La maison de Hani Elbah, photographiée ici le 24 septembre 2023, comme tant d’autres, a été emportée par les inondations du 11 septembre à Derna, en Libye, qui ont tué des milliers de personnes.

Il y a six mois jour pour jour, la ville de Derna, en Libye, était submergée par les eaux après la rupture de deux barrages provoquée par la tempête Daniel. Bilan : plus de 4 300 morts, des milliers de disparus et près de 45 000 déplacés. Ce lundi 11 mars 2024, Amnesty International publie un rapport sur cette catastrophe dans lequel elle dénonce le manque d'équité dans l'accès aux indemnisations et appelle à des enquêtes approfondies sur la responsabilité de puissants acteurs militaires et politiques.

C'est un véritable réquisitoire contre le gouvernement d'union nationale et les forces armées arabes libyennes que dresse l'ONG dans ce rapport. Amnesty dénonce d'abord l'insuffisance des mises en garde et les consignes contradictoires émises par les autorités avant le passage de la tempête Daniel.

« Certains officiers de haut rang, dont le directeur de la sécurité, ont demandé à la population de respecter totalement le protocole de précaution en vigueur dans la ville, tandis que dans d'autres régions, les autorités ont appelé la population à évacuer. Ainsi, les gens étaient vraiment perdus », explique Bassam al-Kantar, chercheur sur la Libye à Amnesty.
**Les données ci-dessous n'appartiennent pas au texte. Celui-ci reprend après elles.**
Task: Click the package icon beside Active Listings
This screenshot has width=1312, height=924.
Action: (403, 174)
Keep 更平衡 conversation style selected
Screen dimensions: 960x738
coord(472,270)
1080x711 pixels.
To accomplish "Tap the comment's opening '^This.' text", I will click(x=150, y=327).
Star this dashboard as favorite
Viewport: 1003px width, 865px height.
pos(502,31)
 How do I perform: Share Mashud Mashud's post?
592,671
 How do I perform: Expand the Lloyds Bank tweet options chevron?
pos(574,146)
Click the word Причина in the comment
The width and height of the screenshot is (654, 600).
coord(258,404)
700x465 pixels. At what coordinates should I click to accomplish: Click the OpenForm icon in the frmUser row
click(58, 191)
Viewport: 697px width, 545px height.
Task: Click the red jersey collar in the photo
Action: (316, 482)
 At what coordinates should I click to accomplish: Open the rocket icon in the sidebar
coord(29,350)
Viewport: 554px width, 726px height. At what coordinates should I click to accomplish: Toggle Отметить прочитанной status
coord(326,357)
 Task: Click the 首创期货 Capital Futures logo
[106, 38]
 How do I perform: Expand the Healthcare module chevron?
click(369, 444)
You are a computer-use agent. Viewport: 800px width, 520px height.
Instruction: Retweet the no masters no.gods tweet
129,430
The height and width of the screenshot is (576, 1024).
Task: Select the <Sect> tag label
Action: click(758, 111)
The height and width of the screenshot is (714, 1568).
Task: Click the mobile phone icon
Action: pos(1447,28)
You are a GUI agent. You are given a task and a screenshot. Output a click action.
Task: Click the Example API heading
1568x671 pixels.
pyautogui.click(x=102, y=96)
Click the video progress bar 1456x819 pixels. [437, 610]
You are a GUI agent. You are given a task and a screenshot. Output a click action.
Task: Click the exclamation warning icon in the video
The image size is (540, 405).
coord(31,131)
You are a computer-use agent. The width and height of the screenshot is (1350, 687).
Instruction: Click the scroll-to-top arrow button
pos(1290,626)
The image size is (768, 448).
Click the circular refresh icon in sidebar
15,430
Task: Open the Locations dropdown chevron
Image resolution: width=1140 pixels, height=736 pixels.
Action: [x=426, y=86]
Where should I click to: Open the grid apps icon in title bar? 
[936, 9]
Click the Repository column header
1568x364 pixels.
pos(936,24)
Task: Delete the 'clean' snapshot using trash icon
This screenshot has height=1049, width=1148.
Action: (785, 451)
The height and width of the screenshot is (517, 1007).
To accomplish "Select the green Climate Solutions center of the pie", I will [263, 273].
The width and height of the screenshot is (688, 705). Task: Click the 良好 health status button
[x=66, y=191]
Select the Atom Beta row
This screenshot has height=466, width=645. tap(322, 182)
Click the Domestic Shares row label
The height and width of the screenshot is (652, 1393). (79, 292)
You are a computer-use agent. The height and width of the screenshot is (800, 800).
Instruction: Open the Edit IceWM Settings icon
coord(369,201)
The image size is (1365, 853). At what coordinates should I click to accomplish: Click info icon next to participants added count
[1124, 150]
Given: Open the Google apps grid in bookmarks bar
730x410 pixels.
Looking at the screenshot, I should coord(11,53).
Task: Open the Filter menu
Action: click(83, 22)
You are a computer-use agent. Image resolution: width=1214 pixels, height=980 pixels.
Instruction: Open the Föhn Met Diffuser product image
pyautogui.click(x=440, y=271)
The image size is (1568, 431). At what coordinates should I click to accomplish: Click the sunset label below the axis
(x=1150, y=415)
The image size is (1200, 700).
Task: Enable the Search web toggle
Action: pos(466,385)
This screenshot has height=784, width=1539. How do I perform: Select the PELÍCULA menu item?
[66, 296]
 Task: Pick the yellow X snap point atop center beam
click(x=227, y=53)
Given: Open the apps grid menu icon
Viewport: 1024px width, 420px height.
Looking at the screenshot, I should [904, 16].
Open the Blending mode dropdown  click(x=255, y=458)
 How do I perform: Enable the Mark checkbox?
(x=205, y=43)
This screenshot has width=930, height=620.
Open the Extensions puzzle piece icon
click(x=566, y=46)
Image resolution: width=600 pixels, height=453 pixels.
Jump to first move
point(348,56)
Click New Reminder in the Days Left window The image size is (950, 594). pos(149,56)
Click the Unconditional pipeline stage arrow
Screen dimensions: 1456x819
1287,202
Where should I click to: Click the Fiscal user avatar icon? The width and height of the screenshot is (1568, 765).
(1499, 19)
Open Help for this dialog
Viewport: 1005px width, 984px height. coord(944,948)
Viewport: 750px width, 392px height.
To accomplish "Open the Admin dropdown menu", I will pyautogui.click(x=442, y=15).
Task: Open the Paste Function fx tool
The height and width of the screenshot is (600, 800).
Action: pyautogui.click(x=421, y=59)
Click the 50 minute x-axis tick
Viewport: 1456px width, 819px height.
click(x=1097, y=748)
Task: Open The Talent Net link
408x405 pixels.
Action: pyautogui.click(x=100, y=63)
Et d'ajouter : « Et ceux qui ont évacué les zones proches de la mer se sont déplacés vers des endroits qui ont été les plus touchés ».

Si 13 000 personnes touchées par la catastrophe ont été indemnisées, l'ONG pointe le manque d'équité dans l'accès au secours et aux indemnisations financières. Certaines familles de déplacées, des réfugiés et des migrants, en ont ainsi été exclus. « Ils n'ont jamais reçu aucune compensation », tance M. al-Kantar.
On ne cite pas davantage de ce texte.